> [THE PROBLEM] Print, from the listing below, the lines starting at the line containing "PSAT/NMSQT (332, 1775)" and ending at the line containing "early decision II (347, 1819)", exactly as they stand, and print nothing else.

> [DATA PROVIDED]
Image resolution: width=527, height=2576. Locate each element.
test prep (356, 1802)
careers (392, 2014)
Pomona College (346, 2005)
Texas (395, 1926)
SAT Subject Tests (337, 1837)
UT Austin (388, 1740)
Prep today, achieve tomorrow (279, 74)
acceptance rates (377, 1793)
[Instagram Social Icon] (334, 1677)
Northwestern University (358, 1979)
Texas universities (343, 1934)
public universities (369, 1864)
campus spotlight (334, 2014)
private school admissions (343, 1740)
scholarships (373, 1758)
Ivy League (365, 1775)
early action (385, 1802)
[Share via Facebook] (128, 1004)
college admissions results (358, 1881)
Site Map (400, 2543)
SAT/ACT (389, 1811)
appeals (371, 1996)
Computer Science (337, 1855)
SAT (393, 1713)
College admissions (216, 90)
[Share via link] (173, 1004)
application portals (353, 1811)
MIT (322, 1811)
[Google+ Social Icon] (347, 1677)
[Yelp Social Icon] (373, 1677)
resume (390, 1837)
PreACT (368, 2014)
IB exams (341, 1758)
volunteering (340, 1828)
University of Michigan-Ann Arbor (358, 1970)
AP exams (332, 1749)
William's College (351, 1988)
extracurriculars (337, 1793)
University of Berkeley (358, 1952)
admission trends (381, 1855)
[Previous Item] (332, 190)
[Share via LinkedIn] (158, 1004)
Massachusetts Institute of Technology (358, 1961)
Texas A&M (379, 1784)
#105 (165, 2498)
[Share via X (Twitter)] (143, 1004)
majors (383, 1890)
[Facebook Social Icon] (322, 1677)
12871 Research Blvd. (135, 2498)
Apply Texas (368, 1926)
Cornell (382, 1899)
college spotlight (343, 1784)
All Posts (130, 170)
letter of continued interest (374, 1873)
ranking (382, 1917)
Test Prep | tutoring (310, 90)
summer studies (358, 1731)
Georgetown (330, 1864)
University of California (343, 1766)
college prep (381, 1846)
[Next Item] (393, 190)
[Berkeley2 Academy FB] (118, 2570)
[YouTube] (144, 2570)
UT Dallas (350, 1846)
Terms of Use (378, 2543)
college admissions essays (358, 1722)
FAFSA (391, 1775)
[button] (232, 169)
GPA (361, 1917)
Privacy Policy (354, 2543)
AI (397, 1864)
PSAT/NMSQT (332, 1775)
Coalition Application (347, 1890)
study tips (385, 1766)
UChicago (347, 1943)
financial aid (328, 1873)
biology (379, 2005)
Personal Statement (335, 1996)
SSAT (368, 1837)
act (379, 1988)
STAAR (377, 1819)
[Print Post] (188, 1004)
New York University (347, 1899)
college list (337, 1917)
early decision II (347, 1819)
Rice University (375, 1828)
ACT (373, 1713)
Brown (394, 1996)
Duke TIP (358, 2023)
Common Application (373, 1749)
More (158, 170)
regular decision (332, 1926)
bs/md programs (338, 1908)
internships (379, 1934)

> [WRITTEN SOLUTION]
PSAT/NMSQT (332, 1775)
Coalition Application (347, 1890)
study tips (385, 1766)
UChicago (347, 1943)
financial aid (328, 1873)
biology (379, 2005)
Personal Statement (335, 1996)
SSAT (368, 1837)
act (379, 1988)
STAAR (377, 1819)
[Print Post] (188, 1004)
New York University (347, 1899)
college list (337, 1917)
early decision II (347, 1819)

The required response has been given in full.